The original novel tried to provide a scientific explanation for the virus and its monstrous effects on humans. It was said to have been a huge influence on George A. Romero’s 1968 Night of the Living Dead. In 1971, a version starring Charlton Heston was released under the title The Omega Man, and it too tried to go into more detail along these lines, although it was a very weak effort. While the latest version offers a somewhat more sophisticated explanation as to how humanity arrived in such an awful predicament, it fails to show in a meaningful manner how human beings would react under such conditions.

At the climax of the film, the only real dialogue is a rather trite conversation about God between Neville and another survivor named Anna. “The world is a lot quieter now,” she says, “We just have to listen. If we listen, we can hear God’s plan.” Neville then goes on to point out that this was a man-made epidemic and that God does not exist. At this point, the characters seem to have run out of things to say and the director, Francis Lawrence, primarily a music video director heretofore, probably sensing this, decides to cut to the chase and turn up the physical action. Like too many big-budgeted films coming out of Hollywood, whenever the audience’s attention threatens to wane for lack of substance, right on cue the computer-generated special effects are called in and for a moment we are temporarily distracted from the obvious holes in the plot and its inconsistencies.

Without revealing too many details, Neville ultimately becomes humanity’s savior while Anna and her son Ethan are able to escape the city in search of more survivors. All in all, the movie ends in a highly clichéd and predictable manner. At the screening this reviewer attended, the audience released a collective groan of disappointment, having seen this sort of conclusion in at least a dozen other films.

Ultimately, there is something quite repugnant about the concept of “survivalism” in this type of gloomy science fiction work—its glorification of the individual surviving “at all costs,” its willingness to abandon humanity and civilization to their fate and its irrational fear of “others,” usually large groups of people and/or cities.

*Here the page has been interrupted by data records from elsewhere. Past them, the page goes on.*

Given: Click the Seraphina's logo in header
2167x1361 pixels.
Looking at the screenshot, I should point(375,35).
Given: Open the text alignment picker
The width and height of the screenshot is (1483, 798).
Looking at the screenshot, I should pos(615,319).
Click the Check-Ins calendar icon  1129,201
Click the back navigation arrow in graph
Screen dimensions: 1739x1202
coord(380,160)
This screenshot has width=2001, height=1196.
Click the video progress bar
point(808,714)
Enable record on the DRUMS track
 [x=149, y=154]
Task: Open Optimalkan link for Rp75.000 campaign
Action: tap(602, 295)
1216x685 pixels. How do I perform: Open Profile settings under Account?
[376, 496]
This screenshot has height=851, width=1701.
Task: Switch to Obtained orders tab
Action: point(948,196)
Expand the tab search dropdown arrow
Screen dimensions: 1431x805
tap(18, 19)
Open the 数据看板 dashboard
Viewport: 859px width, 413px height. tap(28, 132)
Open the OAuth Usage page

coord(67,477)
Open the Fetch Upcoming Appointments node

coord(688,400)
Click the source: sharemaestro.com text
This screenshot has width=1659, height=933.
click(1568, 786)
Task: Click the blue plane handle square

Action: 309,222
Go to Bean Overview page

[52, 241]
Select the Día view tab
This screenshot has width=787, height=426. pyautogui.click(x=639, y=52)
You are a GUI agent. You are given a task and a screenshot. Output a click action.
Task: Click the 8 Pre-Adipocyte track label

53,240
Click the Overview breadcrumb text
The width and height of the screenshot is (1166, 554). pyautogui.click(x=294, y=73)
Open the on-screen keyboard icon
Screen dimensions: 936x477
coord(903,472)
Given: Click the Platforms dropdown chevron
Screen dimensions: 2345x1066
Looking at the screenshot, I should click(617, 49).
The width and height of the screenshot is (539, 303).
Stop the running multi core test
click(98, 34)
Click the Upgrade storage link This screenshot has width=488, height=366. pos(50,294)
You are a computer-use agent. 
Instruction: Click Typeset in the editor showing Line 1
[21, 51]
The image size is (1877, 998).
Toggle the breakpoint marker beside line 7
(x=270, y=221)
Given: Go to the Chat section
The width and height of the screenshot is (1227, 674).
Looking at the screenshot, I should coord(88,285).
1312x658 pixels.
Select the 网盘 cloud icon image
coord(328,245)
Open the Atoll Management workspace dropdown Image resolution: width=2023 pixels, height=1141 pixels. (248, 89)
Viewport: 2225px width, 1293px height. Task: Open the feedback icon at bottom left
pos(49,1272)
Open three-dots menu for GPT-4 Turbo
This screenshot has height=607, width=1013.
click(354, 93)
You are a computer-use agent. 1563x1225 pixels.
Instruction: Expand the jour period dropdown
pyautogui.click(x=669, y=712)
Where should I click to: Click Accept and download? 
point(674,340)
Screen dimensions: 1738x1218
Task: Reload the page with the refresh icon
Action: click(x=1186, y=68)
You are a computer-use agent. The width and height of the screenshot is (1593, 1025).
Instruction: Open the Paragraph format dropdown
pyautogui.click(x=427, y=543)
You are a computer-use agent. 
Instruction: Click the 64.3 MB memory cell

It can too easily be associated with those who believe the apocalypse is just around the corner, and that nothing can be done about it, that “paranoid style in American politics” described by Richard Hofstadter in an influential 1964 essay.

I Am Legend is not the worst representative of this type of “Armageddon” culture, but it reflects (and exploits) confused fears and anxieties about the future without shedding any real light on them.